ECRI Institute recently released its report, “Top Ten Technology Hazards for 2016”, which noted that failure to effectively monitor postoperative patients for opioid-induced respiratory depression can lead to brain injury or death.
This concern of ECRI is yet another call for improved safety measures for patient’s receiving opioids.
In August 2012, The Joint Commission issued Sentinel Event Alert #49 “Safe use of opioids in hospitals” which said:
While opioid use is generally safe for most patients, opioid analgesics may be associated with adverse effects, the most serious effect being respiratory depression, which is generally preceded by sedation.
According to The Joint Commission:
A sentinel event is a Patient Safety Event that reaches a patient and results in any of the following:
- Death
- Permanent harm
- Severe temporary harm and intervention required to sustain life
The Joint Commission issues Sentinel Event Alerts “because they signal the need for immediate investigation and response”.
In March 2014, CMS issued guidance “Requirements for Hospital Medication Administration, Particularly Intravenous (IV) Medications and Post-Operative Care of Patients Receiving IV Opioids.” This guidance recommends “at a minimum” that hospitals “have adequate provisions for immediate post-operative care, to emphasize the need for post-operative monitoring of patients receiving IV opioid medications, regardless of where they are in the hospital.”
In addition and more importantly, the CMS guidance necessitates monitoring for all patients receiving opioids when in hospital:
“Narcotic medications, such as opioids, are often used to control pain but also have a sedating effect. Patients can become overly sedated and suffer respiratory depression or arrest, which can be fatal. Timely assessment and appropriate monitoring is essential in all hospital settings in which opioids are administered, to permit intervention to counteract respiratory depression should it occur.”
So, what constitutes “timely assessment and appropriate monitoring”?
According to the recent ECRI report, “Intermittent spot checks of oxygenation and ventilation every few hours are inadequate for reliably detecting opioid induced respiratory depression.”
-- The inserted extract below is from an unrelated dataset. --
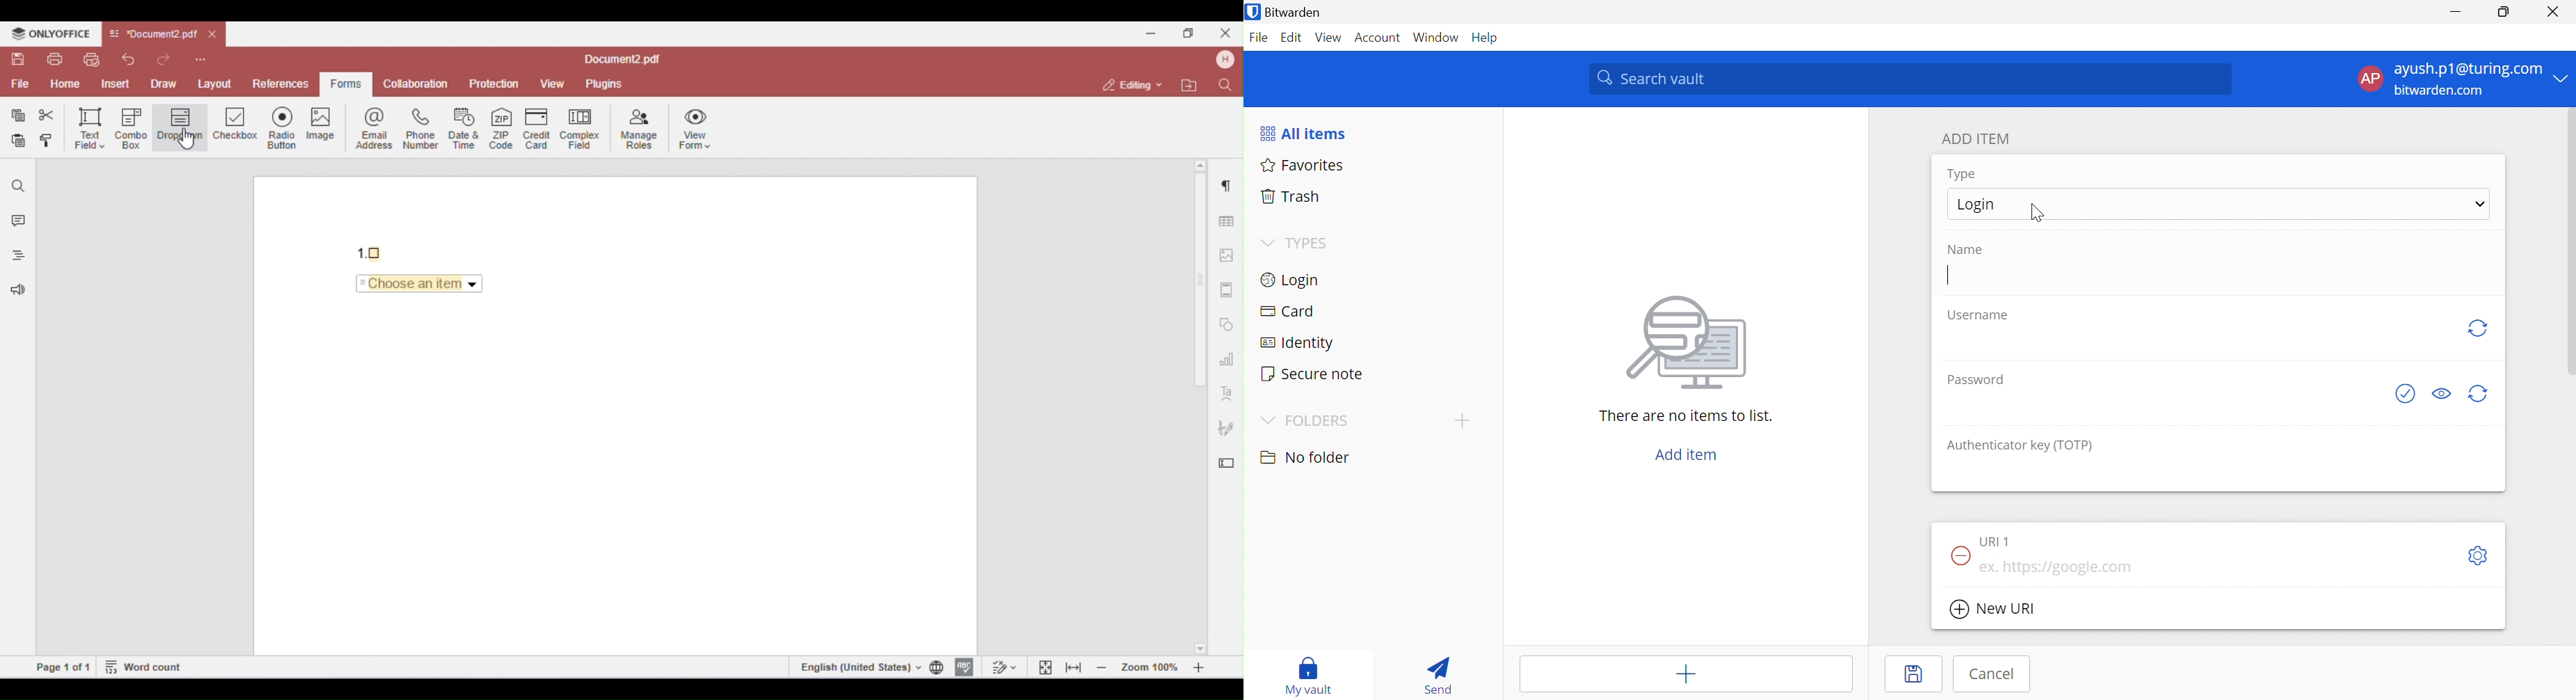 The width and height of the screenshot is (2576, 700). Describe the element at coordinates (1291, 36) in the screenshot. I see `Edit` at that location.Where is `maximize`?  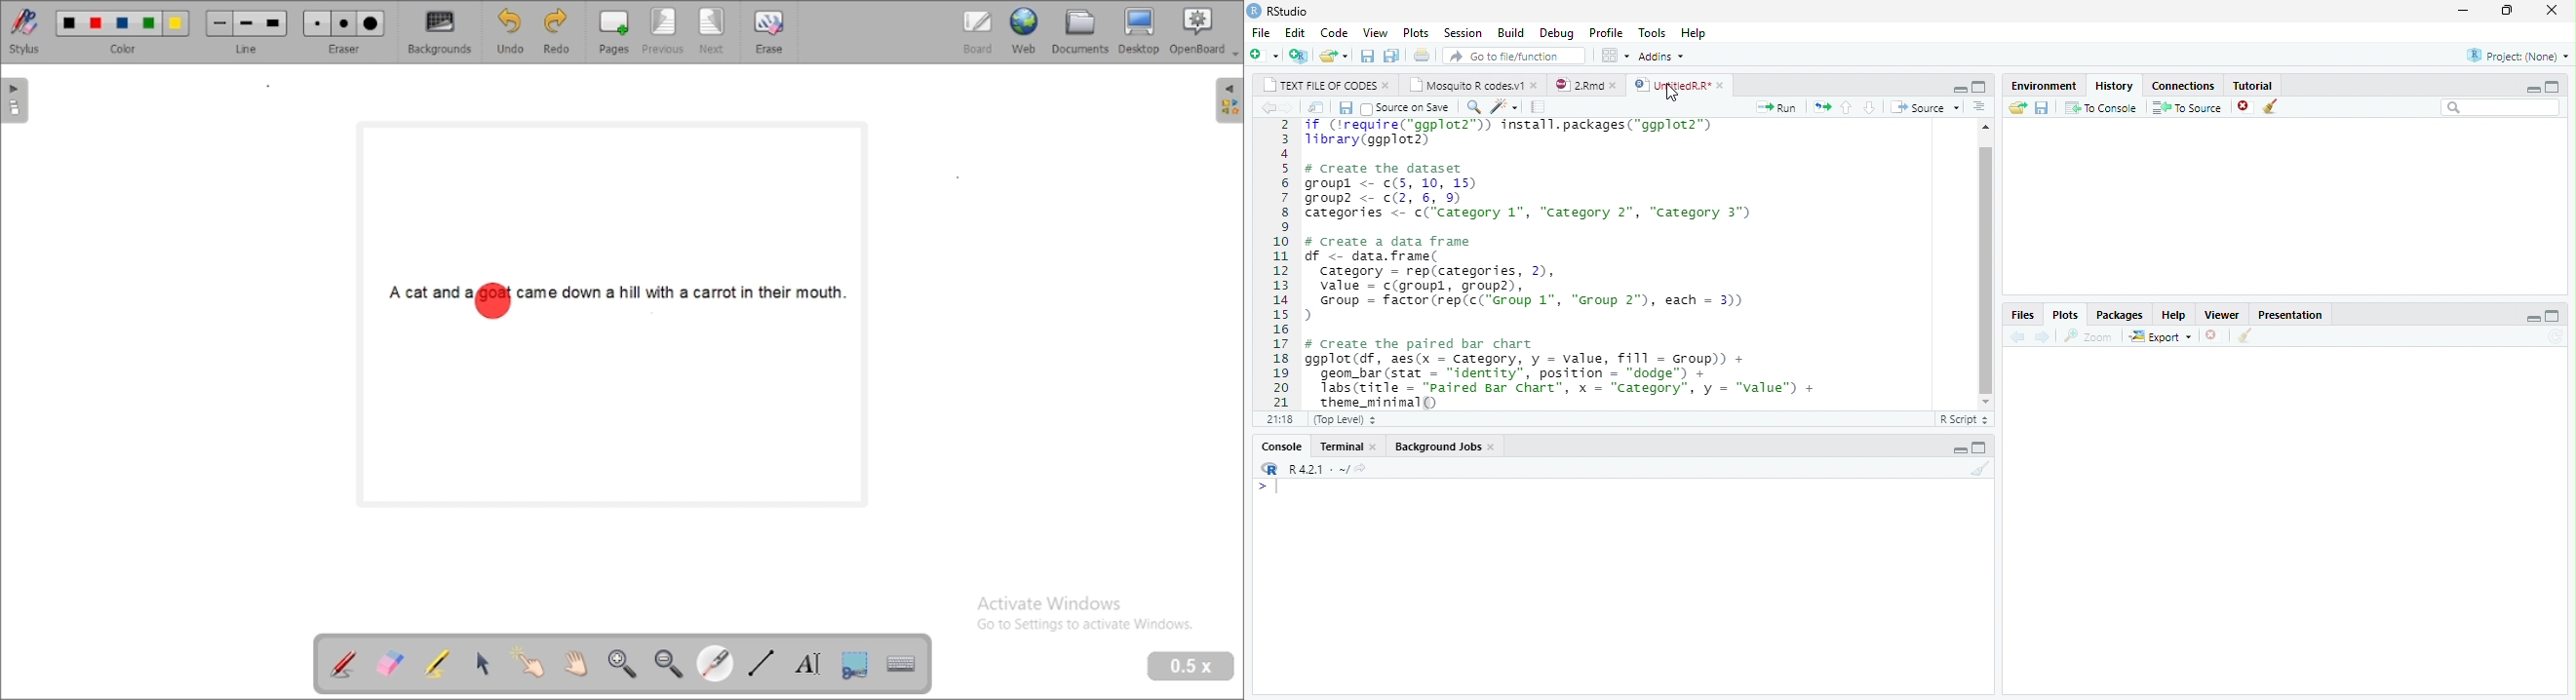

“It’s time for a change in how we monitor postoperative patients receiving opioids,” declared Dr. Robert Stoelting, president of the Anesthesia Patient Safety Foundation (APSF). “We need a complete paradigm shift in how we approach safer care for postoperative patients receiving opioids.”
The APSF released this video highlighting the conclusions and recommendations that came out of a 2011 conference on opioid-induced ventilatory impairment:

In the video, APSF states that continuous electronic monitoring of oxygenation and ventilation, when combined with traditional nursing assessment and vigilance, will greatly decrease the likelihood of unrecognized, life threatening, opioid induced respiratory impairment.
The clinical significance continuous electronic monitoring offers is the opportunity for prompt and predictable improvement in patient safety.